Monday, September 6, 2010

Media Dialogue

In the Supernatural Design Committee (an organization staffed by those souls who in their bland lives deserved neither heaven nor hell, and are instead given jobs as a form of community service before a more accurate judgment can be passed. This organization plants inspiration in the minds of certain human beings to keep the human race in steady progress).
Young optimistic designer for the communications department Walter prepares to run a proposal by his supervisor, Eugene.

Walter: I’ve come up with a BRILLIANT new idea for communication.

Eugene: What? What about those phone things? I feel like you just barely introduced those. How am I supposed to sell this to the committee already?

Walter: Come now, if you eat the same sandwich and fries twenty years in a row you’re bound to grow tired of it, it’s time for something new! It’s fairly common knowledge that nothing dulls one’s enjoyments faster than making them routine! Innovations aren’t like silverware, you can’t just supply it once and reuse it, they’re like groceries, you need to constantly restock!

Eugene: Are you pitching communication or supermarkets?

Walter: Alright, fine, here’s my idea. Now: I want you to look at the world right now. The population is on a steady incline, and shows no signs of stopping. This means that very soon, isolation will no longer be a viable way of life unless one grows gills and lives in the ocean. With such a tightly packed populace, inevitably people will not only require more active communication with the rest of the world, but also cling more tightly to their moments of privacy, which will unavoidably become increasingly rare. What I am proposing to you now is a solution to both problems: a worldwide network—my working title is the world wide web—which will allow virtually anyone to contact anyone else in a matter of minutes.

Eugene: I’m already spotting more holes in this thing than your average block of Swiss cheese. Most alarmingly you’re making the assumption that people will only use this for business meetings, or friendly family conversations. If this network is strong enough to facilitate communication between anyone who has access to it, surely that would open up all kinds of windows for strange, or worse, harmful and criminal behavior.

Walter: …Please. Do you really think an idea so revolutionary and full of potential will instantly dissolve into anarchy?

Eugene: Yes! You said the exact same thing about phones, and look where that’s ended up! We’ve got wiretapping, we’ve got telemarketers, and we’ve got creepy people paying money for weird sexual conversations! If an audio-only media can lead to these problems, imagine the potential for a form of media which engages sight AND sound to be twisted and mutilated!

Walter: Okay, okay, okay… I’ll grant this proposition. Let’s say, hypothetically, that all of these creeps and more migrate to this world wide web… this isn’t like the phone where often the creep can’t be identified until he’s already done his damage. With a worldwide network comes the immediate protection of anonymity; no one person is a target anymore. You see, a place like this would provide universal appeal; everyone could find their own little niches and satisfy their own tastes.

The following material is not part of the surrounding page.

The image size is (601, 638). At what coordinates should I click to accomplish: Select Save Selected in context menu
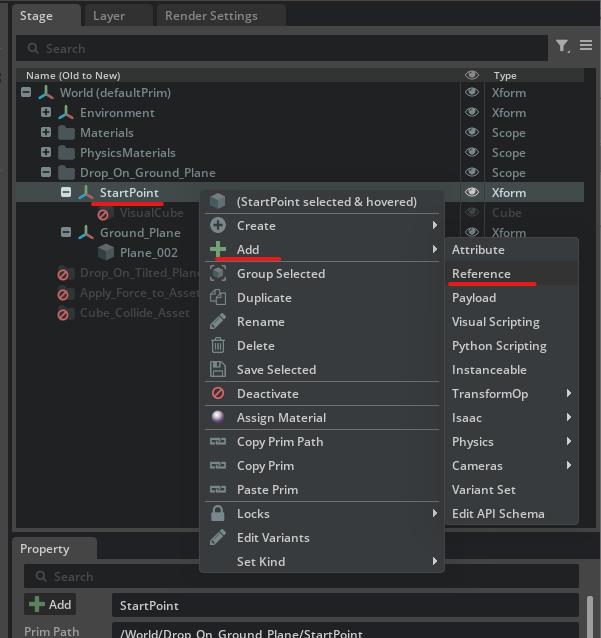(276, 370)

Eugene: But that same anonymity allows anyone to disregard even the loosest rules of social etiquette. I can admit that such a network could be very useful to many people, but at the same time it allows the worst traits of already rather unpleasant people to blossom in plain sight. Is it worth the luxury to be constantly reminded of just how idiotic and often downright mean-spirited many people are? The people raised with exposure to this network will grow up cynical and utterly sickened with their own species. Then what will you do? There’s not much innovation you can force upon people like that. You could give them a device that stores every song they’ve ever heard or could ever want to hear and they’d find mundanity in it within a couple years.

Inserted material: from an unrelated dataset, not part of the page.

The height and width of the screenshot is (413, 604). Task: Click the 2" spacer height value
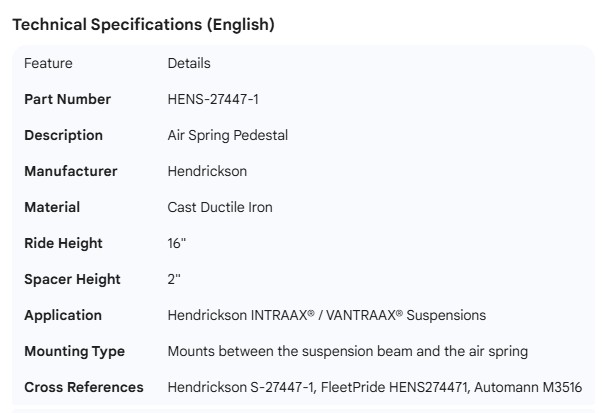pyautogui.click(x=174, y=279)
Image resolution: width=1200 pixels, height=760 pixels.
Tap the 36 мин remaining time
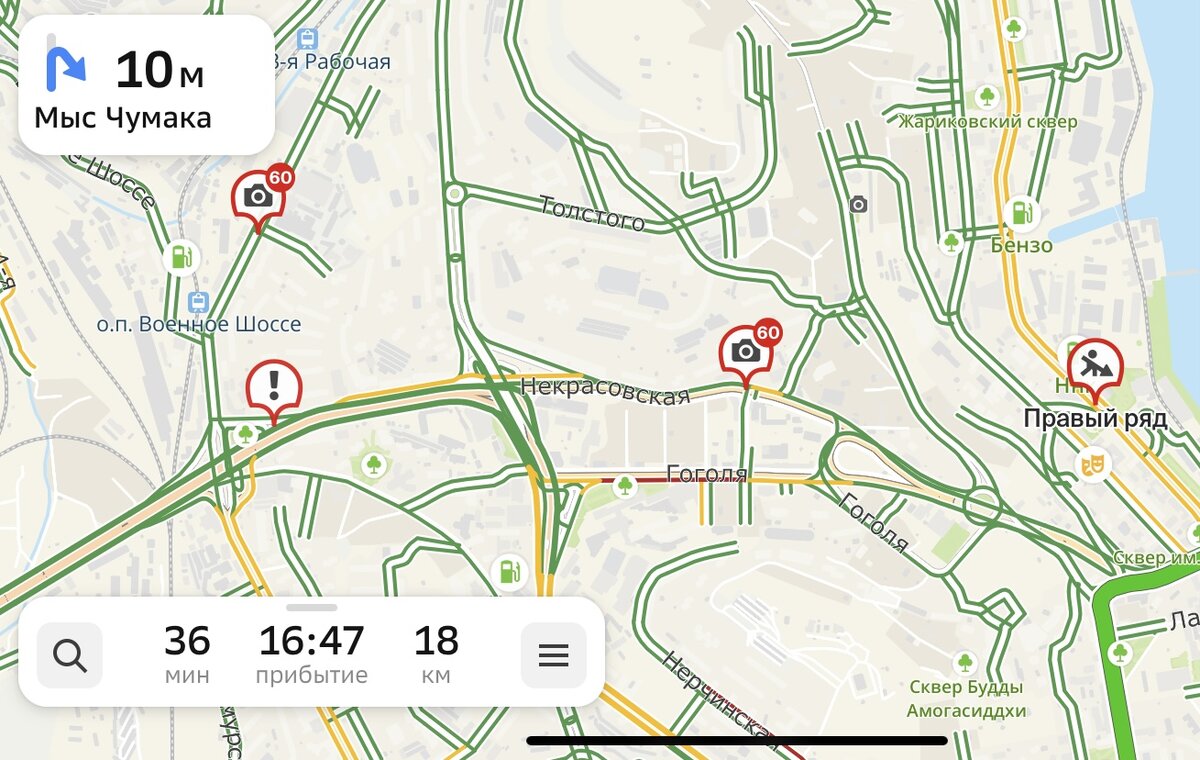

Walter: Ever the pessimist. Alright, I’ll even grant that idea, that my revolutionary concept will lead to generations of entitled, cynical idiots as well as representatives of the absolute bottom rung of society. Hey, more work for us! I can’t tell you the kind of bonuses we’d accumulate if we’re called upon to provide innovation after innovation to people who lose fascination with the most impressive examples of consumer technology virtually months after they come out. The sheer rate at which things would become obsolete in such a culture would make us easily the biggest branch of the Supernatural Design Committee. And if I’m right, and this tool won’t be swarmed by the dregs of humanity, then we’ll have done our job properly.

Eugene: …Well I’ll be damned. Ya sold me.